Aidan Williams, Staff Writer
Free speech is a term that gets thrown around quite a bit today, but we feel as though many people don’t entirely understand it. During the controversy of the “Draw Muhammad,” competition, a competition in which participants were challenged to draw the Muslim Prophet Muhammad in the most offensive way possible, many people participating in the competition stated that any response from Islamic protesters was “An attempt to silence free speech, as granted to us in the first amendment.” The protests were not an infringement of free speech. The first amendment guarantees the right to free speech granted by the government and federal powers. It does not guarantee safety from protests and reactions from private groups and other people. While the people who responded to the competition were not justified in using violence, the participant’s right to free speech was in no way infringed upon.

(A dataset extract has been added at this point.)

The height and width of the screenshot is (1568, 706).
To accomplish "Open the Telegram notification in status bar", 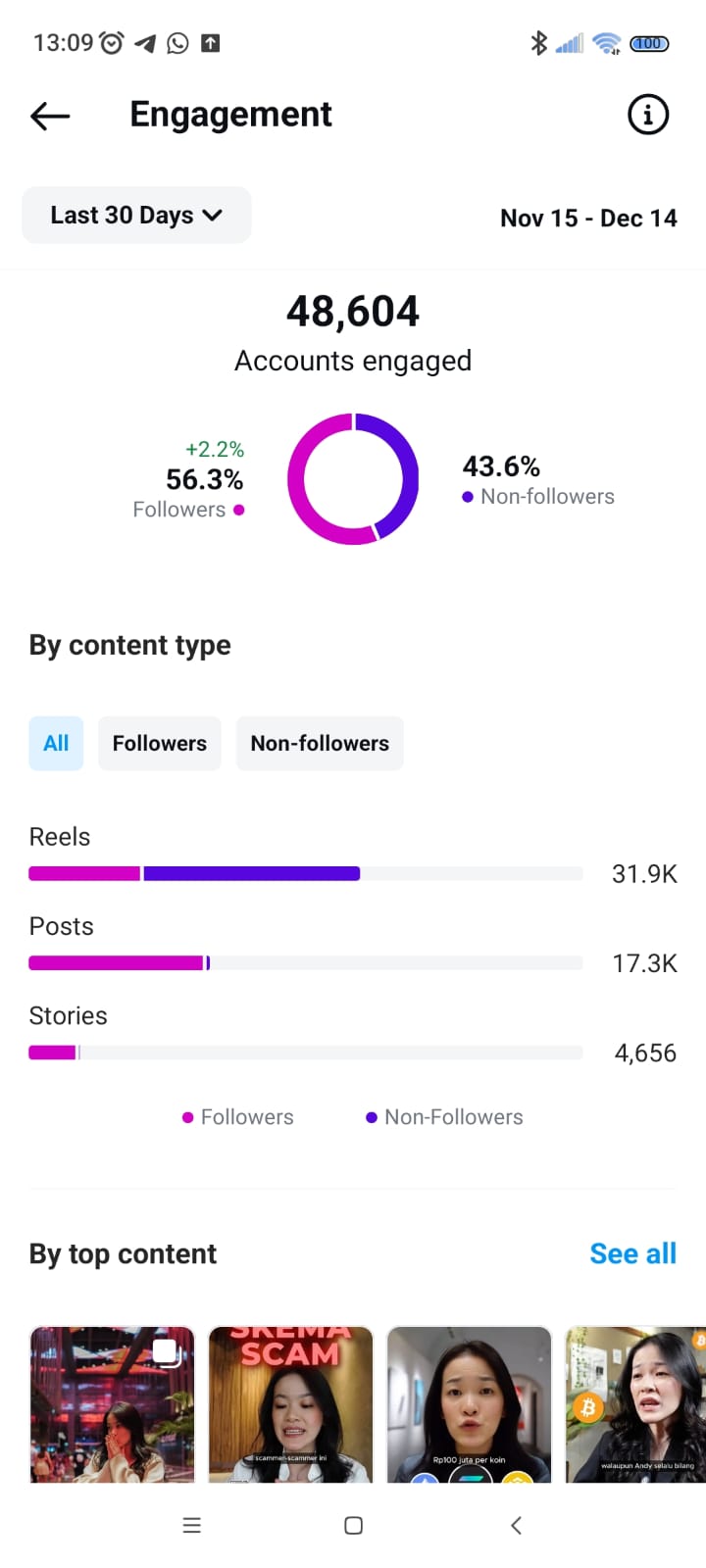I will click(146, 43).
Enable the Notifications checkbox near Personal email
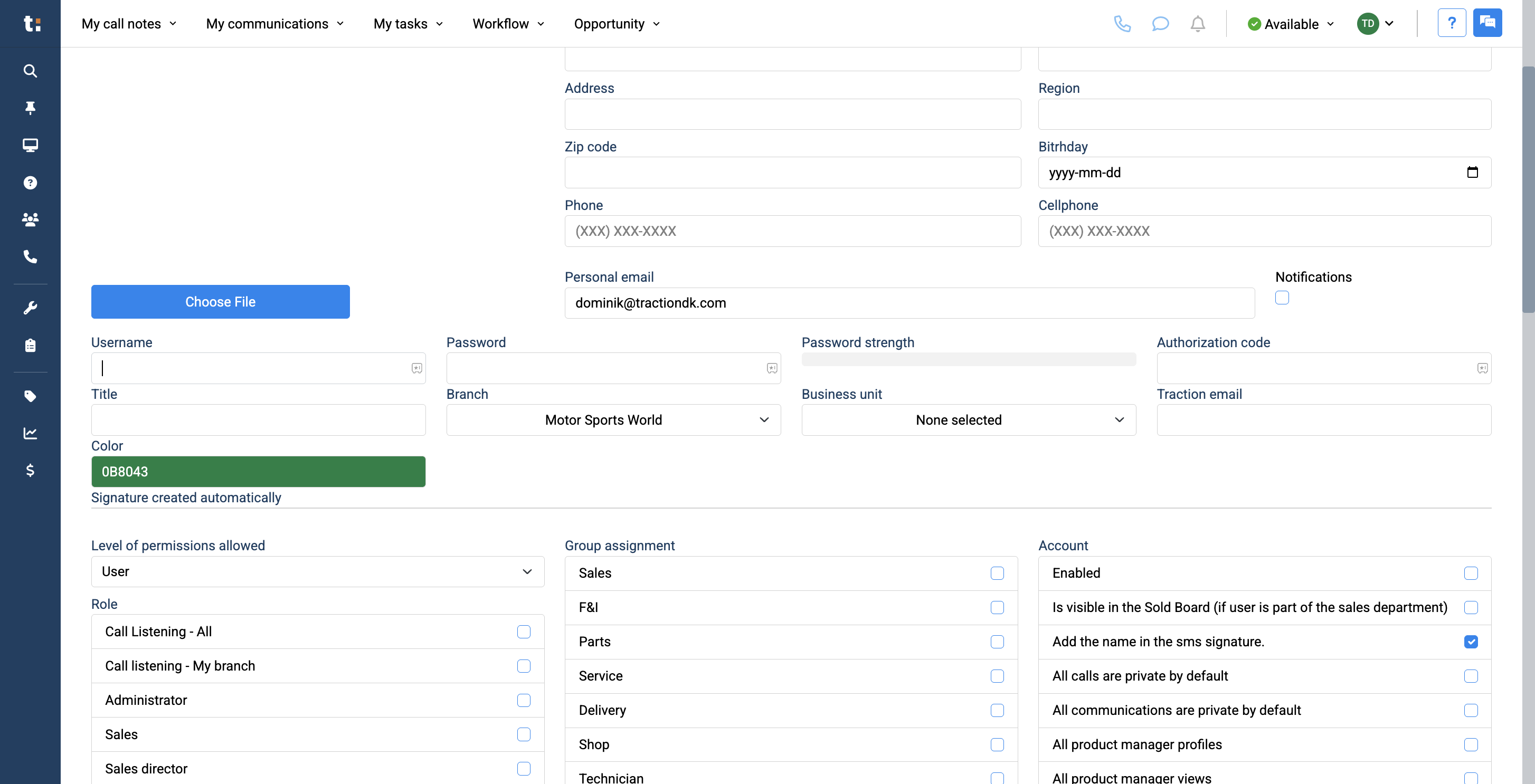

Does it work the same way in school?
This question is relevant to a recent incident at Central High School. According to Michael Moroz held an unpopular opinion on the death of Michael Brown, and voiced it in an incendiary manner, calling Michael Brown “A delinquent,” who was “Justifiably killed.” Whatever his purpose, backlash was inevitable. Were the death threats? Criminal Threats, the act of intentionally placing someone in fear of death or injury, is a criminal offense. However, they are very common in a situation like this. Moroz believed that Michael Brown was a thug, and many disagreed with him so wholeheartedly that they were willing to break the law to stand up for their beliefs.
However, more surprising than the article itself, was the school’s decision to take down the article, which, in a public school, is, theoretically, an infringement of free speech. As federal employees, teachers and administrators of a public school have a responsibility not to silence citizens. However, does this apply to students? A supreme court ruling stated that, because a school newspaper becomes a representation of the school, “Articles in the school paper that were counter to the educational mission of the school were subject to censorship.” However, is Moroz’s opinion counter to the educational mission of Central High School? What is CHS’s official reason for censoring the article?
Ultimately, constitutional rights are very vague for students, which paves the way for the censorship of unpopular opinions. While we don’t believe it was the school’s intention to silence Moroz, we think that he was silenced with very little reason. Unless it was his decision to take the article down, we don’t think the article should have been taken down, no matter how incendiary it was.